Sampson was cleared of discrimination by earlier FA investigations but was fired last month because of an unrelated case of inappropriate conduct toward players in a previous job.
Only now has a barrister considered new evidence about Sampson’s conduct toward England internationals Aluko and Drew Spence, with the details being released ahead of a parliamentary hearing.
“I have concluded that on two separate occasions, MS (Sampson) has made ill-judged attempts at humor, which, as a matter of law, were discriminatory on grounds of race,” barrister Katharine Newton wrote in the report.
One racially discriminatory comment by Sampson in 2014 toward Aluko requested her family members from Nigeria didn’t come to a game because of Ebola.
“MS (Sampson) did treat EA (Aluko) less favorably than he would have treated a player who was not of African descent,” Newton wrote. “MS had therefore subjected EA to less favorable treatment because of her ethnicity.”
During a team meeting in 2015, Sampson also asked Spence if she had been to prison, and then suggested she had been arrested four times. Newton concluded that the comment was made “because of her ethnicity.”
FA chief executive Martin Glenn apologized to Aluko and Spence before the hearing. But Aluko told legislators that Glenn’s earlier conduct toward her was “bordering on blackmail” after he threatened to withhold payments from an 80,000 pound ($105,000) financial settlement unless she published a statement saying the FA “was not institutionally racist.”
With Aluko sitting behind him, Glenn later told the hearing that the player had not been blackmailed.
Instead Glenn said that an August tweet by Aluko — “at least we now know the FA’s stance on derogatory racial remarks by an England manager. Ignore, deny, endorse” — was a “clear breach of the agreement.”
Aluko, who was part of the team that finished third at the 2015 World Cup, has not played for England since making her 102nd appearance in April 2016.
There was a more apologetic tone from Glenn in his written statement on Wednesday, saying that Sampson’s conduct was “not acceptable” and he “would like to sincerely apologize” to Aluko and Spence.
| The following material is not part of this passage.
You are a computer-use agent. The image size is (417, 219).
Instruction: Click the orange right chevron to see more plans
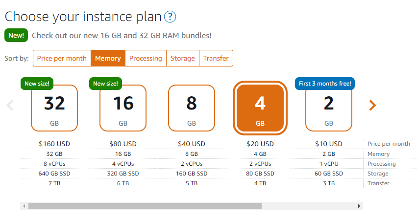372,105
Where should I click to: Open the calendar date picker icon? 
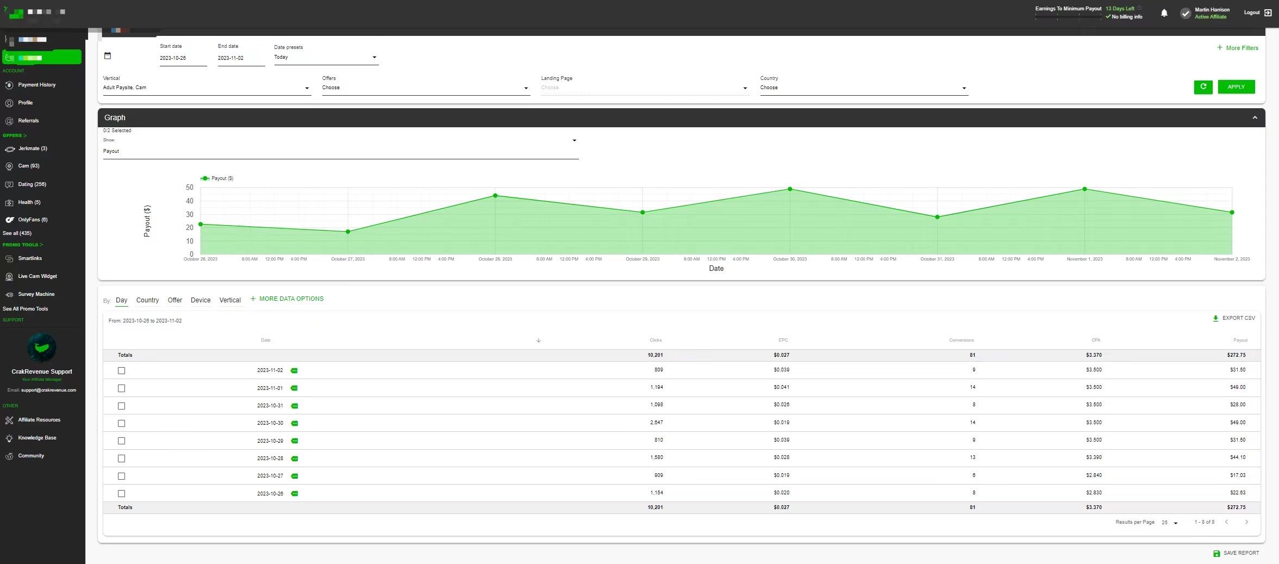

“Our ambition has always been to find the truth and take swift and appropriate action if needed,” Glenn said. “It was our decision to have the original, second and final investigation to ensure that due diligence was taken. It is regrettable that Eniola did not participate in the first external investigation as this would have enabled Katharine Newton to conduct and complete her investigation sooner.”